Ma è giusto allora dubitare della validità di un’Istituzione, e delle regole anche dure che essa pone, e di ciò che la medesima rappresenta, sol perché taluno parrebbe averla disonorata con il proprio personale operato? Si può conoscere a priori il panorama valoriale di un soggetto per poterne considerare ex ante l’adeguatezza rappresentativa? Evidentemente no, fatta salva l’esistenza eventuale di precedenti di analogo tenore utili a fungere da elementi di “allarme”. Come pure non si può pretendere di estendere la responsabilità dei singoli all’intero partito di appartenenza in assenza di elementi utili a consentire siffatta estensione. La responsabilità penale è personale e in quanto tale va considerata e perseguita. Tanto più allorquando, il ruolo istituzionale, parrebbe aver costituito unicamente l’occasione dell’agire.

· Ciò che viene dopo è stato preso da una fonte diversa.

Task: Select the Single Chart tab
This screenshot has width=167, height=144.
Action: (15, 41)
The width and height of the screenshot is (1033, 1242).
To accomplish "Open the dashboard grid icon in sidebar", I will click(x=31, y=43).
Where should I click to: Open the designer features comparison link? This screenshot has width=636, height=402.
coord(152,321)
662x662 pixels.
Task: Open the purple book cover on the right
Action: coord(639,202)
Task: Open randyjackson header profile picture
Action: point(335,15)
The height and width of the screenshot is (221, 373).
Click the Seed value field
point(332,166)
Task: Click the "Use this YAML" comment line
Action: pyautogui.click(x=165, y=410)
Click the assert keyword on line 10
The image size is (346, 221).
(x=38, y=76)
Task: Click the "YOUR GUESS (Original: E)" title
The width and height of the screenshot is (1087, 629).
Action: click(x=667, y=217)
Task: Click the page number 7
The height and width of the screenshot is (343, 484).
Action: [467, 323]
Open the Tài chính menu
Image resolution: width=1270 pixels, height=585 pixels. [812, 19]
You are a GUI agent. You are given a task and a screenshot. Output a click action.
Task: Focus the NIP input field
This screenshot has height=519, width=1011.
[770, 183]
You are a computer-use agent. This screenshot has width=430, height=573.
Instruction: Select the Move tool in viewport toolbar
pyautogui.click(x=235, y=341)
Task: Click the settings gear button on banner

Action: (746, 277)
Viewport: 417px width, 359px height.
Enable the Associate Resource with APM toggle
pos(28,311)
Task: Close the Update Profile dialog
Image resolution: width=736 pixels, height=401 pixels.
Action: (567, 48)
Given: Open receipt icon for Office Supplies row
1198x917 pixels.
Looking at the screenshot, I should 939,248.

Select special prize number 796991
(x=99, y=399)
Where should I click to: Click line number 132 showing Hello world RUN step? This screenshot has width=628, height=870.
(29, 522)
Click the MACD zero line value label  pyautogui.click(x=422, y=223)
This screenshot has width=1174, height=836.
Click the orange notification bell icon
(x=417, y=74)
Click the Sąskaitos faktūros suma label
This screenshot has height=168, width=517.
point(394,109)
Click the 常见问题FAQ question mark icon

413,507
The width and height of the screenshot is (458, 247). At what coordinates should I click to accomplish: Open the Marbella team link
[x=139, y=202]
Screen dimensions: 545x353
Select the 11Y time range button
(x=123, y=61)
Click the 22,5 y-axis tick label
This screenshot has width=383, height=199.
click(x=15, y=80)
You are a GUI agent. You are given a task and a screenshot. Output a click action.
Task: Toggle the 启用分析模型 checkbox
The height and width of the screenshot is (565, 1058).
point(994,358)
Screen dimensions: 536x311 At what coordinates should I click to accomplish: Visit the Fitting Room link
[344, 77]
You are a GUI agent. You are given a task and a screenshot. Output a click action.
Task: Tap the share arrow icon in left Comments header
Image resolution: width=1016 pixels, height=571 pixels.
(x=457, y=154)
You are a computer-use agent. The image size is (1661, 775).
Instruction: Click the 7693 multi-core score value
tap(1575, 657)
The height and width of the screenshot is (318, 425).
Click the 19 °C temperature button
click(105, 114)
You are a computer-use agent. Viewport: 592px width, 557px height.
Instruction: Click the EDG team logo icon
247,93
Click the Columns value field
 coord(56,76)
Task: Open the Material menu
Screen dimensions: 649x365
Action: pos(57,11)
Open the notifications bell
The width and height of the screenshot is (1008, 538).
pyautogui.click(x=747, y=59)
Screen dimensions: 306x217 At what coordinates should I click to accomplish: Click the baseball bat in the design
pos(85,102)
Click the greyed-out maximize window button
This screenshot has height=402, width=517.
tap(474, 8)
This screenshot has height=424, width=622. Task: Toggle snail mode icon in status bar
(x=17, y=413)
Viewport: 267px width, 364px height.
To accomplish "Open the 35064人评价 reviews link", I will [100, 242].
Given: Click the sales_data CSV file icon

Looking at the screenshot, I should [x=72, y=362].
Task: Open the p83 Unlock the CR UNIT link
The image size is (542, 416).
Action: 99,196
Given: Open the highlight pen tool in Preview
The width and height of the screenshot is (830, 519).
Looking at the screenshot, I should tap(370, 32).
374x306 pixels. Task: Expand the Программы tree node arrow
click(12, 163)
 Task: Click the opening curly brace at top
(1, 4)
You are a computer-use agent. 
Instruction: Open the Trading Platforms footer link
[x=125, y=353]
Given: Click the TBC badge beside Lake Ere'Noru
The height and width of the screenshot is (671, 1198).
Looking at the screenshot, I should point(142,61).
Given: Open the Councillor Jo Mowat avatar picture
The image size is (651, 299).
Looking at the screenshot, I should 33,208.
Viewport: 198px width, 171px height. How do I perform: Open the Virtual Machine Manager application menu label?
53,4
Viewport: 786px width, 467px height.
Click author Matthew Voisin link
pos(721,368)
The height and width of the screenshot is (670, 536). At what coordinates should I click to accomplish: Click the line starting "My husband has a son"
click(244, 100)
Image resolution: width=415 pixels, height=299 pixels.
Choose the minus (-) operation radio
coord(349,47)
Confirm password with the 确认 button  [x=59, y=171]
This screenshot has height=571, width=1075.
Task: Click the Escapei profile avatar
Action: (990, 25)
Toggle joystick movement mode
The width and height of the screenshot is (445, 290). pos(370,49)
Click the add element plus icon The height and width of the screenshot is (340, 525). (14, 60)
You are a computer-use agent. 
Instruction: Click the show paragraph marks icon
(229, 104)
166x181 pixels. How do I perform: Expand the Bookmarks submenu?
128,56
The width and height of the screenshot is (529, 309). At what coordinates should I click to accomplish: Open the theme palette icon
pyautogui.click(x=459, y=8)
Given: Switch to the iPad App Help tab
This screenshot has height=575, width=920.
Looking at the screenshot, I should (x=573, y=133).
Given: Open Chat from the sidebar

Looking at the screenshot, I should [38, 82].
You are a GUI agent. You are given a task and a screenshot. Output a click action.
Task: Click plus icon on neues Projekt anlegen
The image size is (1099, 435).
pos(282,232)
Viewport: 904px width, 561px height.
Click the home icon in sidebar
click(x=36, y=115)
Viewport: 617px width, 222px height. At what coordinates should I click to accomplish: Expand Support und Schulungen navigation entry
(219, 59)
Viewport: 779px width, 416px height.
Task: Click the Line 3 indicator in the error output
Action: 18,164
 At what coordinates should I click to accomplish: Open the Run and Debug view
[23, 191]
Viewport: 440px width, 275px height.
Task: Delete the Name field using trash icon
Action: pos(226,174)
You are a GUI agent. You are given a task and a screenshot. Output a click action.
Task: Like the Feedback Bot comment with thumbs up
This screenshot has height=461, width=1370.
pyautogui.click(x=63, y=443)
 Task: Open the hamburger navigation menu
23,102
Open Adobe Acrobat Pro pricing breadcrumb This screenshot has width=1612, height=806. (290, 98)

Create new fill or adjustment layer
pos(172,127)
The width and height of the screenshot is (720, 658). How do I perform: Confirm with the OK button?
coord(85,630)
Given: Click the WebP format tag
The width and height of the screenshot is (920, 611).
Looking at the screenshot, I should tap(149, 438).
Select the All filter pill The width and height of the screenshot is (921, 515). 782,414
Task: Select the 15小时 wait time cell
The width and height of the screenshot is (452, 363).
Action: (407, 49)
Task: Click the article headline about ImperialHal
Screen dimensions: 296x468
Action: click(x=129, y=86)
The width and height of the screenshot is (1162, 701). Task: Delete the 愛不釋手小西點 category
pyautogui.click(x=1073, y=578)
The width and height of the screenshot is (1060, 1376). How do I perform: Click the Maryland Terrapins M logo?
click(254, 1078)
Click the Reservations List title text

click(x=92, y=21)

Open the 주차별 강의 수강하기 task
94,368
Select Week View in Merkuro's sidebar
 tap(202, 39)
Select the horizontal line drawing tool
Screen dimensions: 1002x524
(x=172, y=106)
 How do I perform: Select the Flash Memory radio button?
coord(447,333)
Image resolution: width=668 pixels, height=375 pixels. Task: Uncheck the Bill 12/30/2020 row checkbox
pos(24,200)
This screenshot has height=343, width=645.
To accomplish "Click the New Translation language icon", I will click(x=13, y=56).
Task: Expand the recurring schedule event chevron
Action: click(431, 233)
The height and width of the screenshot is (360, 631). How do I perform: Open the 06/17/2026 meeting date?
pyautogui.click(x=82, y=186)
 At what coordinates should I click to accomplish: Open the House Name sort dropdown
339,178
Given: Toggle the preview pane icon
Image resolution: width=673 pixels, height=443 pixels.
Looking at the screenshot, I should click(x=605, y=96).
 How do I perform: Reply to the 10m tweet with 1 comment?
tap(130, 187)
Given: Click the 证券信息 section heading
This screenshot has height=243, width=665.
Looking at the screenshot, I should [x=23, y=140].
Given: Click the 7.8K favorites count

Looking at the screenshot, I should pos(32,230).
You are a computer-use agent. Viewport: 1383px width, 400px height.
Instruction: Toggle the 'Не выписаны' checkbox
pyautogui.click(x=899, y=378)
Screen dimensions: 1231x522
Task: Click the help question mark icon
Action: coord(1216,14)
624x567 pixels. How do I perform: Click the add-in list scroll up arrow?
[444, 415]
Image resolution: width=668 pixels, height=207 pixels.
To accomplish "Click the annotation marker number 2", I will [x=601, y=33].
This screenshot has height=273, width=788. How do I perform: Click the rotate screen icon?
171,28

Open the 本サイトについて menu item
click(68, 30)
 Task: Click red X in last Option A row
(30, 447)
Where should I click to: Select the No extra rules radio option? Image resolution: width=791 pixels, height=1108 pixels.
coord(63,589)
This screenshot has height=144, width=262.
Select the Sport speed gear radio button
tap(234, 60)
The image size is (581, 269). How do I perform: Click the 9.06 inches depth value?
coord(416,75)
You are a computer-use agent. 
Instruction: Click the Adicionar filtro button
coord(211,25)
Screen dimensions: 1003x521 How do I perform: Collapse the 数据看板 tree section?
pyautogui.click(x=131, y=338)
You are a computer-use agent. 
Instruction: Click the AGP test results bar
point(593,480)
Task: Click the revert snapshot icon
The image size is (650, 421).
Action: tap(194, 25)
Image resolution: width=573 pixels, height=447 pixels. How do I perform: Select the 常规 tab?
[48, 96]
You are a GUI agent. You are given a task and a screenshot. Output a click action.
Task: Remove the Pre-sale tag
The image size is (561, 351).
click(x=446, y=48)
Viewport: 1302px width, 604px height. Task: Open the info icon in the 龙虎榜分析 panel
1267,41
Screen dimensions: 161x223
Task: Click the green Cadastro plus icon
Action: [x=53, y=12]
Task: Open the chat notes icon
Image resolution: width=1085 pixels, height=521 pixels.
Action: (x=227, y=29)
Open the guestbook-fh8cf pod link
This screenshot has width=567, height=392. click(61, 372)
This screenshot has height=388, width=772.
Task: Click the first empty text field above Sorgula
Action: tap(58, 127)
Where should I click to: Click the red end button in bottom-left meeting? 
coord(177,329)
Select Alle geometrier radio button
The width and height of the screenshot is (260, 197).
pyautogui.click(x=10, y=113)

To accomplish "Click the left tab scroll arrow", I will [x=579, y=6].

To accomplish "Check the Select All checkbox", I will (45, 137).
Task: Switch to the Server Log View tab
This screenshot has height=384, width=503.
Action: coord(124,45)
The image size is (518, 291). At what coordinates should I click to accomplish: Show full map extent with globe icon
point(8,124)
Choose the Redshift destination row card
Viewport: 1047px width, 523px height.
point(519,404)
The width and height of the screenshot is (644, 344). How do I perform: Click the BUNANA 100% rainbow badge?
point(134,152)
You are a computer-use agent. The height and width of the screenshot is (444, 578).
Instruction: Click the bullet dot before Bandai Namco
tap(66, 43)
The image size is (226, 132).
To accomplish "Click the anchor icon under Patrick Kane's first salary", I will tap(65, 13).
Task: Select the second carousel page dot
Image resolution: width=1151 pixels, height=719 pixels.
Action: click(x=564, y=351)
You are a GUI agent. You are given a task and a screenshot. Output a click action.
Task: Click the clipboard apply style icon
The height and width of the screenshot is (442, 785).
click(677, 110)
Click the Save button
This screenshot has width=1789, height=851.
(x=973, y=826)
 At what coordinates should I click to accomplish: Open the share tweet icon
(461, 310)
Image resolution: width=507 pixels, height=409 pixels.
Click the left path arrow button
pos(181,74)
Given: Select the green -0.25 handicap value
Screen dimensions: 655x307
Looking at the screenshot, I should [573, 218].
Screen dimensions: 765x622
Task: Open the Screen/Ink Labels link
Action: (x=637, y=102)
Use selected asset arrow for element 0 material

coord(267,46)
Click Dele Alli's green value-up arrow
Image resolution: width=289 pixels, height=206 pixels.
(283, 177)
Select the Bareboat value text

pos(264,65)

Occorrerebbe evitare, in buona sostanza, che il male-agire, da “fatto privato”, quale allo stato parrebbe essere nel caso in discorso, possa divenire, anche solo a livello percettivo comune, un “elemento strutturale del sistema politico”, giacché, in caso contrario, il salto dall’aspetto fisiologico a quello patologico sarebbe davvero breve con ogni conseguenza sul piano della tenuta sociale marcatamente considerata nei Paesi dell’Unione caratterizzati da maggiori difficoltà sul piano economico.

Se poi sia davvero possibile riuscire a spiegare il fenomeno Quatar-Gate solo alla stregua delle motivazioni personali del politico di turno a lasciarsi attrarre da guadagni facili, questo non è dato sapere, anche perché se il fenomeno fosse esteso, allora, di conseguenza, assumerebbe i caratteri di un’oggettività implicita che renderebbe superflua ogni differente indagine condotta sul piano delle singole volontà.

Quando la “reputazione” e la sua salvaguardia smettono di costituire un disincentivo alla violazione delle più elementari regole di condotta, allora ogni inibizione scompare. L’appello all’onestà sembra divenire e sembra essere divenuto uno sterile “organigramma linguistico” e diviene facilmente, e senza dubbio, semplice propaganda in assenza di esempi importanti provenienti dalle massime Istituzioni. E certamente non può pretendersi che siano solo i cittadini a dover rispettare le regole di condotta imposte.

L’unione Europea, come pure i singoli Stati, sembrerebbero aver bisogno, in questo momento, di far valere la propria sovranità ed autorevolezza se vogliono continuare ad esistere in quanto tali.